DATA SUPPLIED:
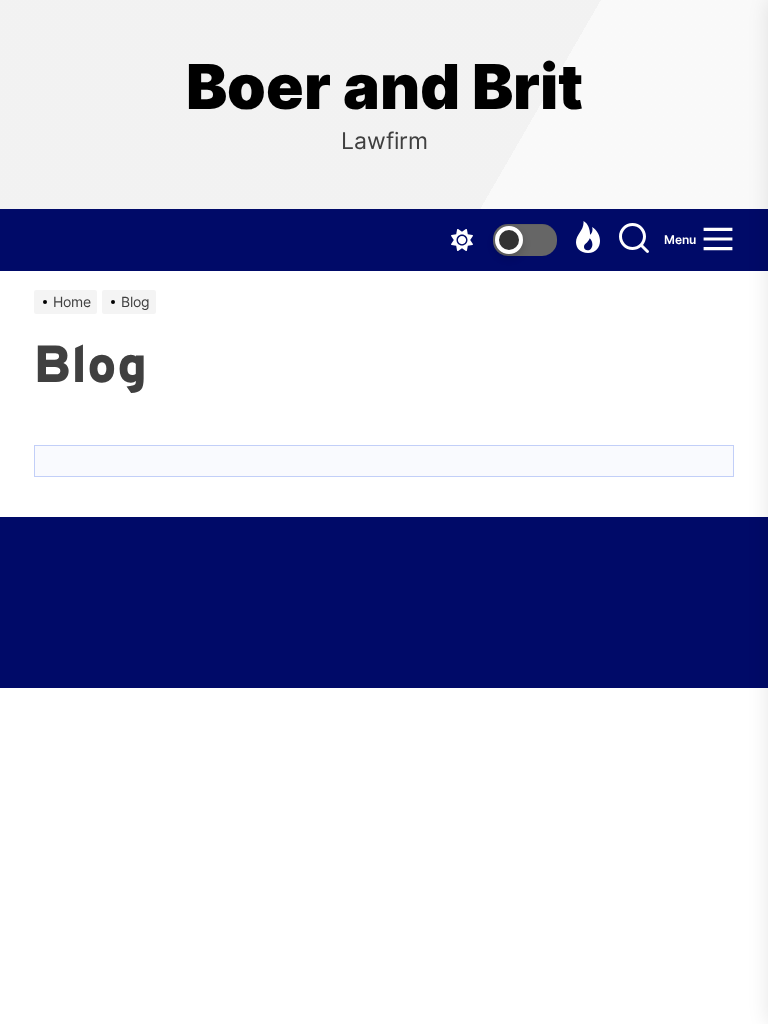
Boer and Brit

---

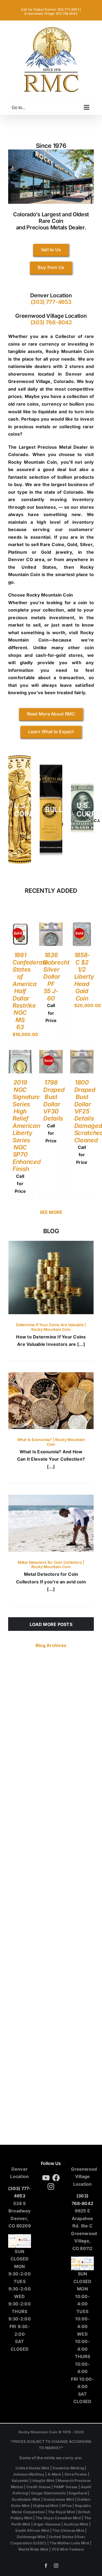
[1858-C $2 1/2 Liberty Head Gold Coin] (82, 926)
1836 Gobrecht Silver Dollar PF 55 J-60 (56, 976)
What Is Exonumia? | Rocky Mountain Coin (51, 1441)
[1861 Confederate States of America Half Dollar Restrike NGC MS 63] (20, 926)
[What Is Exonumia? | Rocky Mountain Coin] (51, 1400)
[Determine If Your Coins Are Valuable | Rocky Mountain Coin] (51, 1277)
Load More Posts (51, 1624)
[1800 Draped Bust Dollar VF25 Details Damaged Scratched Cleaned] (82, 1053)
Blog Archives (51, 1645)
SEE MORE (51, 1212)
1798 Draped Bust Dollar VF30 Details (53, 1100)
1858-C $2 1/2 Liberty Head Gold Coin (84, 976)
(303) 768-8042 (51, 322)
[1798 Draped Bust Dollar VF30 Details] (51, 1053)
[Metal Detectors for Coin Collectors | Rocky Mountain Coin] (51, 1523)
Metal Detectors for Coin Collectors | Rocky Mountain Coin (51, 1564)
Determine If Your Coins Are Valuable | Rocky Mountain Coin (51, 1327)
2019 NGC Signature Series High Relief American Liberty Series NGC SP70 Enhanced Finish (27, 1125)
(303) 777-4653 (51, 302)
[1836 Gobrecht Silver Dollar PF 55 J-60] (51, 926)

WORK TO BE COMPLETED:
Provide the number of lines in the entries above on which the string "Metal" is found, and no other text.

YOUR SOLUTION:
2